Resource sub-cabinet, producers discuss off-ice deadlines for North Slope
Marty K. Rutherford, deputy commissioner of the state Department of Natural Resources, told PNA yesterday that the state resource sub-cabinet is currently working on permitting issues that have arisen in the last year between state agencies and Alaska’s oil and gas companies.
PNA asked Rutherford specifically about differences between the state Department of Environmental Conservation and Phillips Alaska Inc. regarding permitting an exploration well in the Beaufort Sea McCovey unit. (DEC’s proposed stipulations for that project, which would have required operator Phillips to be off the ice in early April, contributed to Phillips’ decision to declare the project uneconomic and halt the permitting process in May.)

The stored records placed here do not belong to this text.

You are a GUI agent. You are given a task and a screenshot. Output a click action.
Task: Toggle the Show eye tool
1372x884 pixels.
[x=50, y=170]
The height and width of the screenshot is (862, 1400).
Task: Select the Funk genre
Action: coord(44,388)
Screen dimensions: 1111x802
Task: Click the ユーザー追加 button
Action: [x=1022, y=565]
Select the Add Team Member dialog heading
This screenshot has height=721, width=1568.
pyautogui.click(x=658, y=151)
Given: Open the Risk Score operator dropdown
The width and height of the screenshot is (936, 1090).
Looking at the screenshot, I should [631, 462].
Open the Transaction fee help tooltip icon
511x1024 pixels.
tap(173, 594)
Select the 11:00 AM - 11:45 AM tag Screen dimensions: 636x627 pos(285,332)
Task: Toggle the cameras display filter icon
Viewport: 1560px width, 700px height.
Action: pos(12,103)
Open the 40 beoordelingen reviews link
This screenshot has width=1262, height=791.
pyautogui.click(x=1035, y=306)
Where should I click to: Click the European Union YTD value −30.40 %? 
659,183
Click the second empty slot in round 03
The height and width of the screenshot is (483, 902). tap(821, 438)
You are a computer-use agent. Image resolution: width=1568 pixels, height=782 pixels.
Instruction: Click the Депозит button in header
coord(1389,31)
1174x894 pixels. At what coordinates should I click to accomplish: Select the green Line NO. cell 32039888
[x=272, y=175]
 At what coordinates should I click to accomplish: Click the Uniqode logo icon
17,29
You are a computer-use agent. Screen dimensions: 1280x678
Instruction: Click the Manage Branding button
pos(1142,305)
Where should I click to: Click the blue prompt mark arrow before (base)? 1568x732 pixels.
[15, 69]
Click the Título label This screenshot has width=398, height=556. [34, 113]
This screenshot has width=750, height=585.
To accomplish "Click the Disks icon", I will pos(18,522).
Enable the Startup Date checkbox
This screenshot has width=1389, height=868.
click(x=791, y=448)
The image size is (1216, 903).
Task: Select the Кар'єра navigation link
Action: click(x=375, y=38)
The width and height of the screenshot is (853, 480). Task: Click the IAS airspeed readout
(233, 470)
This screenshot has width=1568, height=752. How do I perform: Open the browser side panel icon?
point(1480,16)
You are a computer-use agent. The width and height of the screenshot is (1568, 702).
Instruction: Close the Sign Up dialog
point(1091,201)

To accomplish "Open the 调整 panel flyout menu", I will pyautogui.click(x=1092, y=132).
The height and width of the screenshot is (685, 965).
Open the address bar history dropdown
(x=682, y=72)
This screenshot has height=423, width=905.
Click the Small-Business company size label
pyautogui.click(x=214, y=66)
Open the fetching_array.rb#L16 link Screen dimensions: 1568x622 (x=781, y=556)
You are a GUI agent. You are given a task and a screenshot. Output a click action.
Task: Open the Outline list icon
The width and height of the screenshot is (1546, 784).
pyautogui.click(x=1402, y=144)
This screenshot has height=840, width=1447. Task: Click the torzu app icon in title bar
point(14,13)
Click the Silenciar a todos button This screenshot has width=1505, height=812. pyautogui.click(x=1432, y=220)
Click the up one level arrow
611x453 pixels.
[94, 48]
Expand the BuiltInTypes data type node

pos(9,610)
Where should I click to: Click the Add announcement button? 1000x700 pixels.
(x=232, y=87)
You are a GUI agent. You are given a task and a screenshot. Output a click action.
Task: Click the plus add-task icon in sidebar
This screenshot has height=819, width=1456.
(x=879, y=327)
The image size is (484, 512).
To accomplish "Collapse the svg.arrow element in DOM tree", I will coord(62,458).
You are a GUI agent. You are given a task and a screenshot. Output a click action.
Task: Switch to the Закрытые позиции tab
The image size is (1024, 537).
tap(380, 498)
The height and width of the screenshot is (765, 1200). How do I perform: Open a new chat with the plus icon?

“We haven’t really dealt specifically with the McCovey issue,” Rutherford said, although she did say the deputy commissioners who make up the sub-cabinet were discussing the issue of off-ice deadlines: “We are still actively working that issue, but we’re dealing more with onshore … within the coastal zone.”
The representatives from DNR, DEC, the Department of Fish and Game and the Division of Governmental Coordination who sit on the resource sub-cabinet, are “providing an opportunity for the companies to talk about their concerns … about issues that need cross-agency resolution,” she said. “We’re dealing with a full gamut of cross departmental issues.”
Rutherford said the sub-cabinet hopes to have the question of off-ice deadlines resolved by mid-November in time for the 2001-2002 exploration season.
“Phillips is planning a very active exploration season,” she said. “We’re very happy about that.”
ChevronTexaco must sell its general aviation fuel business in Alaska
Alaska, along with 11 other states and the Federal Trade Commissio, filed settlement papers today that clear the way for the merger of Chevron Corp. and Texaco Inc., Attorney General Bruce M. Botelho said.
The settlement was reached after the companies made major concessions, including agreeing to sell all of Texaco’s interest in U.S. refining and gasoline marketing to another buyer, possibly Shell.
Texaco must also divest its general aviation fuel business in a number of states, including Alaska. Without such a divestiture, the new entity, ChevronTexaco Corp., would control nearly 100 percent of the aviation gasoline market in Alaska.
State regulators initially were concerned the merger would give ChevronTexaco too much market power, which would then reduce competition in the marketplace and lead to higher consumer prices for gasoline and aviation gasoline.
The buyer of Texaco's general aviation business under the settlement is expected to be Avfuel Corp., an independent marketer of aviation fuel.